_Exercise prompt:_ Exactly the lines from the one with "This screenshot has width=964, height=519." through the end of the records below are to be output, the first and last included, and no others.

_Supplied entries:_
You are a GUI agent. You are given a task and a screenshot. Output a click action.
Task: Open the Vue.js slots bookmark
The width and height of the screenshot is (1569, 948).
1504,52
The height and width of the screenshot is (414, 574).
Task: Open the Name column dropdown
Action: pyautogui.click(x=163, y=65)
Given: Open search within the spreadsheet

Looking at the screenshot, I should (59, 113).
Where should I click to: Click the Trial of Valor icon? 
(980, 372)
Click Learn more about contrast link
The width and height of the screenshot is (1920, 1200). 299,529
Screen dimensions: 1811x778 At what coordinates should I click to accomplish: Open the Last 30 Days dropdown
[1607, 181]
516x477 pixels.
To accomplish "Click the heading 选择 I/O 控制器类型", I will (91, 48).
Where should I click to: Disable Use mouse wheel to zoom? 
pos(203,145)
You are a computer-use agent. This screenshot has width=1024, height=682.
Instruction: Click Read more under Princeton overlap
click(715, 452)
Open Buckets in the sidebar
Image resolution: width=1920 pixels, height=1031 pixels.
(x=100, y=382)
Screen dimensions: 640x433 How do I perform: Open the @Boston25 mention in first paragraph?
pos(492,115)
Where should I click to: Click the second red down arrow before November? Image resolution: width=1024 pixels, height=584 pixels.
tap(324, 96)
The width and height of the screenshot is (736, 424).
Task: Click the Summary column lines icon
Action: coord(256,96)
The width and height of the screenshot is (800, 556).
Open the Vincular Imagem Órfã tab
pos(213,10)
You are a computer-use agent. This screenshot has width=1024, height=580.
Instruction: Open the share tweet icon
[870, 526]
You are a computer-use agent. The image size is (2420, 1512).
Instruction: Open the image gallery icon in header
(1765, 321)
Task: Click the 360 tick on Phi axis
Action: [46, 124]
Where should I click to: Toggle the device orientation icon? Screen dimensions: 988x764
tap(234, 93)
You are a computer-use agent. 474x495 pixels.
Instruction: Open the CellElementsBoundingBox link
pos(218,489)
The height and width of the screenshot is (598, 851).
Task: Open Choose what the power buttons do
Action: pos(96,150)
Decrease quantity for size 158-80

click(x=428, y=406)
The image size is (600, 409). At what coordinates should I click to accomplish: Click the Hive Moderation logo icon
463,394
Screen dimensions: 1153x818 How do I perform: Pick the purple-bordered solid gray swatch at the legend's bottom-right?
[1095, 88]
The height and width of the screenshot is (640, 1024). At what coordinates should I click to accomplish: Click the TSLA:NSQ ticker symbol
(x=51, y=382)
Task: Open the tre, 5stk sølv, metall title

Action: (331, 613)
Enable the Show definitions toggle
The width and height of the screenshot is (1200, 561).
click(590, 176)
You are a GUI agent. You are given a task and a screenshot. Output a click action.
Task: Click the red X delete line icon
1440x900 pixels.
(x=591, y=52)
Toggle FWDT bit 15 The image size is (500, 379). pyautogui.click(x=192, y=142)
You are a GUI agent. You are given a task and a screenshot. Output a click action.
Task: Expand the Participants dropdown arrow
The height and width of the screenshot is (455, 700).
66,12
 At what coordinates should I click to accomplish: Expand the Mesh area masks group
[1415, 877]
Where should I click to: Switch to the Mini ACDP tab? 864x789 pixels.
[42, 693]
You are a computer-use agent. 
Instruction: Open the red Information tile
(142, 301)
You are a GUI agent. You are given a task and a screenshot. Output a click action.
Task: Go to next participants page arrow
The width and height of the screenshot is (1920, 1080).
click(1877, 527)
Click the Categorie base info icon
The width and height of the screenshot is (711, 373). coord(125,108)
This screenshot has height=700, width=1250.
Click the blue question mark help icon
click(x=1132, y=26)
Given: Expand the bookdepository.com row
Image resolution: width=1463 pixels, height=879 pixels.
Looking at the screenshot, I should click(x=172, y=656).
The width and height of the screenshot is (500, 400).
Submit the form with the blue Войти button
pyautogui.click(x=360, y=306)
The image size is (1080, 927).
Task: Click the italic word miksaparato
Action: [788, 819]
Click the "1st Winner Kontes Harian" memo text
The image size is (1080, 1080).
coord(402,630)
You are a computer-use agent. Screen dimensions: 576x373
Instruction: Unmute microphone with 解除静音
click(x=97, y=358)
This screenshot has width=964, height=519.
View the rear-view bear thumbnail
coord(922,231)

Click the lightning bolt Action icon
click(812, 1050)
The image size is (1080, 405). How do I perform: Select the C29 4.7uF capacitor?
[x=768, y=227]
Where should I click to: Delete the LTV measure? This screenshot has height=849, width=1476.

_Answer to the problem:_
This screenshot has width=964, height=519.
View the rear-view bear thumbnail
coord(922,231)

Click the lightning bolt Action icon
click(812, 1050)
The image size is (1080, 405). How do I perform: Select the C29 4.7uF capacitor?
[x=768, y=227]
Where should I click to: Delete the LTV measure? This screenshot has height=849, width=1476.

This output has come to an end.